Saturday 24 October 2015

Lakes and Mountains and Starry skies

Bumper mended and back on track to Geraldine. We spent three nights near Gerlsdine walking and waiting to get a clear night. Why a clear night? Well, Geraldine has an old gent from Accrington in Lancashire who has his own observatory in the back garden and he was going to treat us to an astronomy viewing night. The first night was way too windy as we knew, second night was think cloud so just like Goldilocks the third night was just right. He has two observatories with four telescopes Sarah and I looked at Saturn and its moons (see below for a picture of what we saw), a shooting star, comet, Milky Way, Southern Cross, a linear Galaxy, the Jewel box constellation and Scorpio constellation to name but a few. 


Included this photo of the sun taken by Peter. He does supernova searching and observing plus he gives anyone who asks a free guided nights viewing of the night sky. Very educational and an extraordinary experience from an educated gentleman. All donations he gets go to educate kids in astronomy. 

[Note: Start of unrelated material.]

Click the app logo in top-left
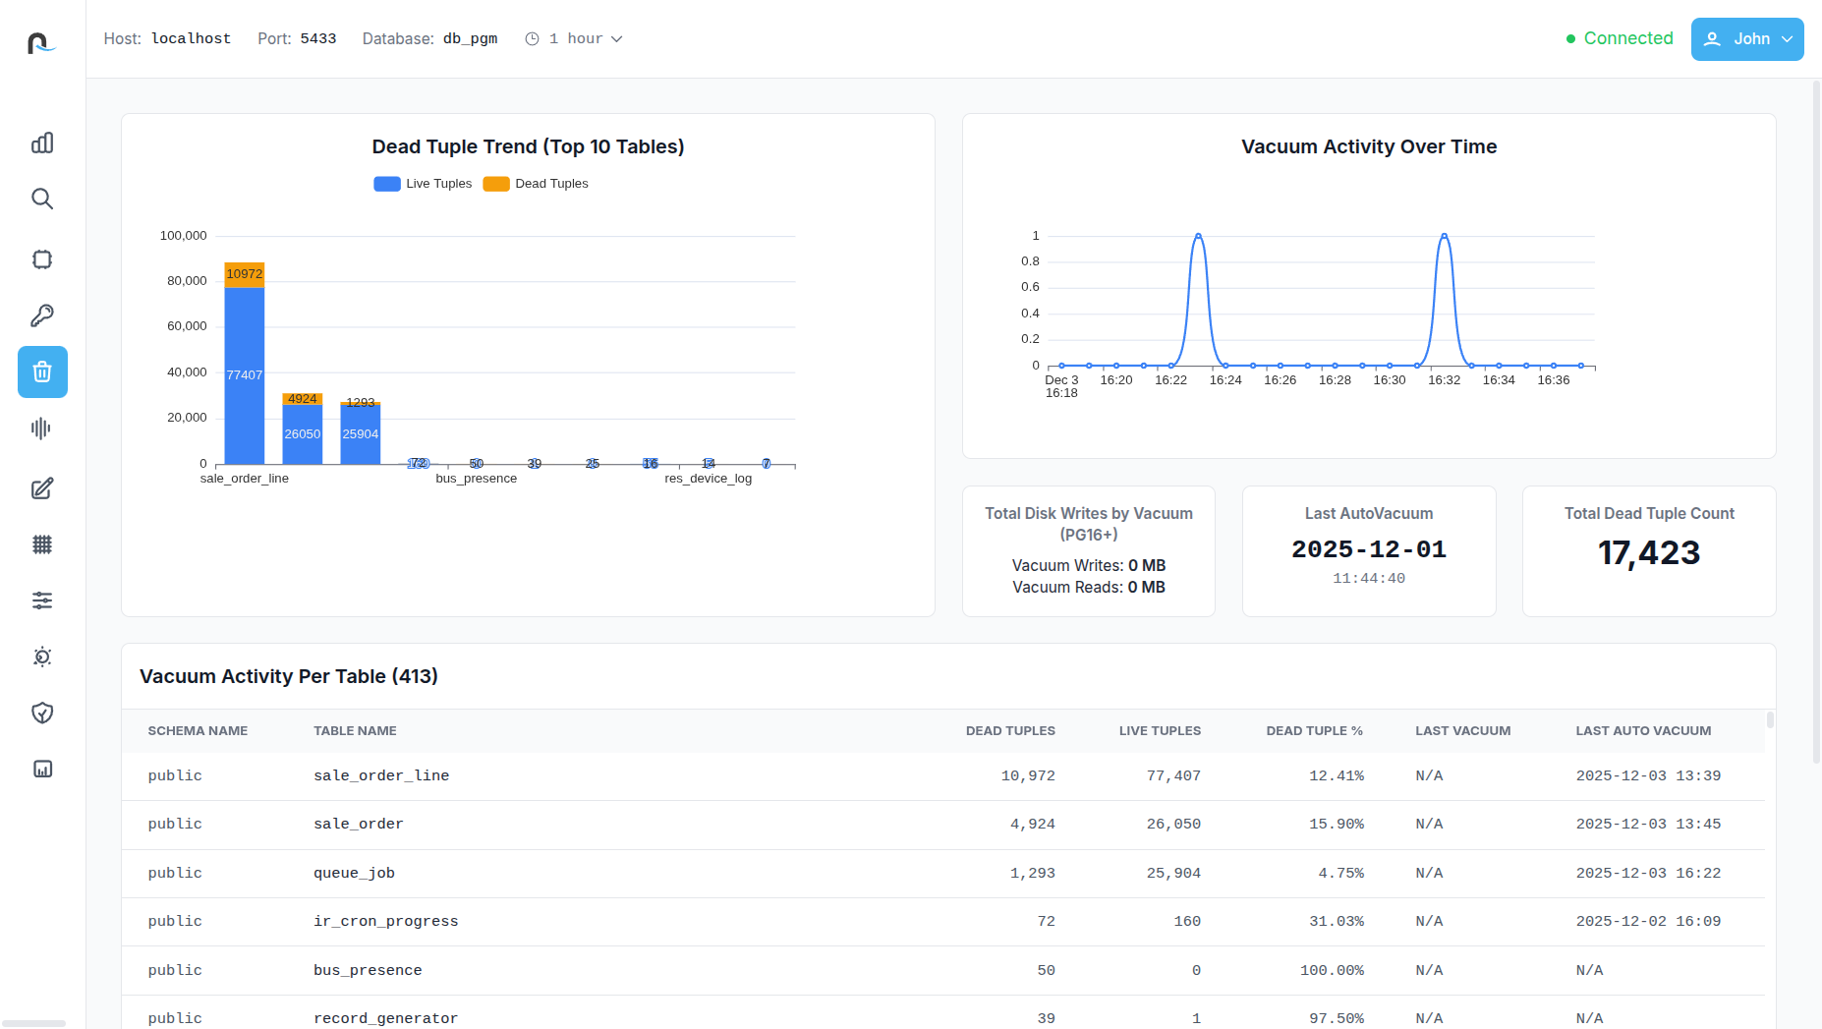This screenshot has width=1822, height=1029. click(42, 42)
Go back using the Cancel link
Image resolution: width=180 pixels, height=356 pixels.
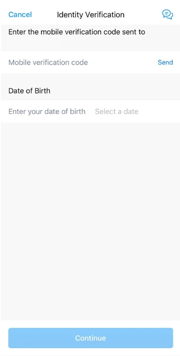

Onward into the south islands centre and the lakes around Mt. Cook. The first stunning azure lake is Lake Tekapo with this tiny church perched on the lake edge. The view past the altar is probably the best pew view in the world with the lake and snow capped mountains behind. I guess the congregation would never tire of long sermons here. They still hold weekly Sunday service at 4pm. No pictures in the church but if look through the door that's the view the congregation has. 


Lake Alexandrina next to Lake Tekapo and the southern mountain range stretching across the horizon


Following day we travelled the short distance to Mt. Cook village campground passing Lake Pukati which is around twice the size of Tekapo. Look in the centre below the cloud and the little peak is Mt. Cook, New Zealand's highest mountain at approx. 3775m. A mere drop in the ocean after the Throng La Pass in Nepal at 5455m 


The Tasman Glacier near Mt. Cook seen here in the distance from our vantage point was 25 years ago higher than where we stood to take this picture, it's shrinking on average by half a kilometre a year and by 2027 it will only be 20km long. It doesn't look much like the glaciers we've seen on our travels as is full of rocks and as you can see the wind here is fierce. 


It was so wildly at the foot of Mt. Cook that we were rocked to sleep praying the awing on the rear of the van remained attached. In the morning it was torrential rain and no visibility so scampered down the road until we found dry weather and returned the next day in bright sunshine to complete our planned walk and view another glacier with ice bergs at the base of Mt. Cook via the Hooker Valley Track.